Report | Feb. 3, 2022

Audit of TRICARE Telehealth Payments (DODIG-2022-047)


Publicly Released: February 7, 2022



The objective of this audit was to determine whether the Defense Health Agency (DHA) paid for telehealth services in accordance with Federal and DoD guidance.



The DHA manages the TRICARE program for 9.6 million active duty, retired, National Guard, and Reserve members, including their families, survivors, and others entitled to DoD medical care. Two regional contractors, known as managed care support contractors (MCSCs), administer a network of medical providers in the continental United States that provide health care services and support to DoD beneficiaries. The contractors receive, process, and pay claims for authorized medical services on behalf of the DHA.

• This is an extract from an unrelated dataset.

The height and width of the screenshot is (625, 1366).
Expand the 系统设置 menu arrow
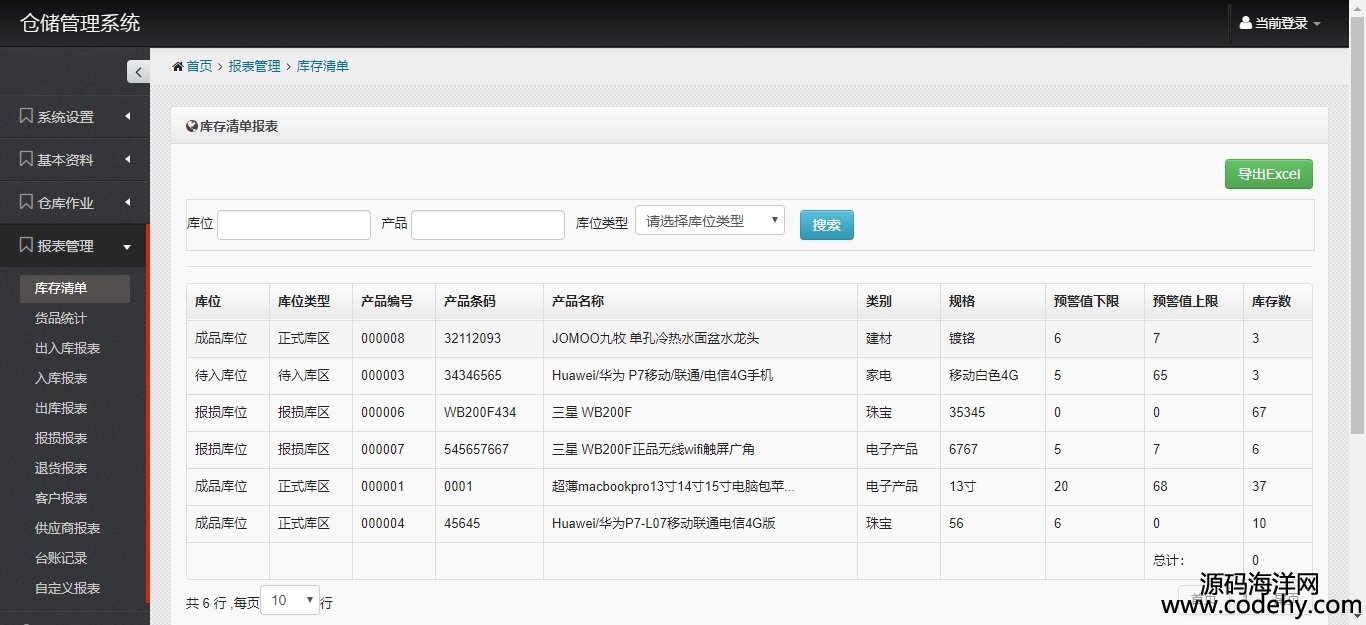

Telehealth is the use of information and telecommunication technology to provide medically and psychologically necessary and appropriate diagnostic and treatment services remotely. Telehealth involves a patient at an “originating site” receiving care from a provider at a “distant site.”

The DHA spent $2.9 million in FY 2018 and $4.0 million in FY 2019 for TRICARE claims coded as telehealth; in FY 2020, the DHA paid telehealth claims totaling $2.3 million through February 2020. However, use of telehealth by TRICARE beneficiaries increased in March 2020 as a result of the Coronavirus Disease–2019 (COVID-19) pandemic. As of September 2020, TRICARE telehealth payments exceeded $150 million in FY 2020.



The DHA improperly paid claims for FY 2020 telehealth services. We obtained a sample of 166 claims for FY 2020 originating site fee claims and 389 additional related claims. We received and reviewed medical records for 138 beneficiaries associated with these claims and determined that the DHA improperly paid 107 originating site fee claims totaling $2,627; we statistically projected that 69 percent of FY 2020 originating site fee payments made by the DHA were unsupported. These improper payments occurred because the DHA did not have controls in place to prevent payment when the claims for originating site and distant site services were performed by the same provider, or when the beneficiary was not present at the originating site.

Additionally, DHA officials improperly paid $1,454 for 15 distant site claims that were not coded as telehealth visits in accordance with TRICARE policy because the DHA did not have controls in place to reject improperly coded claims. The DHA also paid one claim for services inappropriate for telehealth delivery.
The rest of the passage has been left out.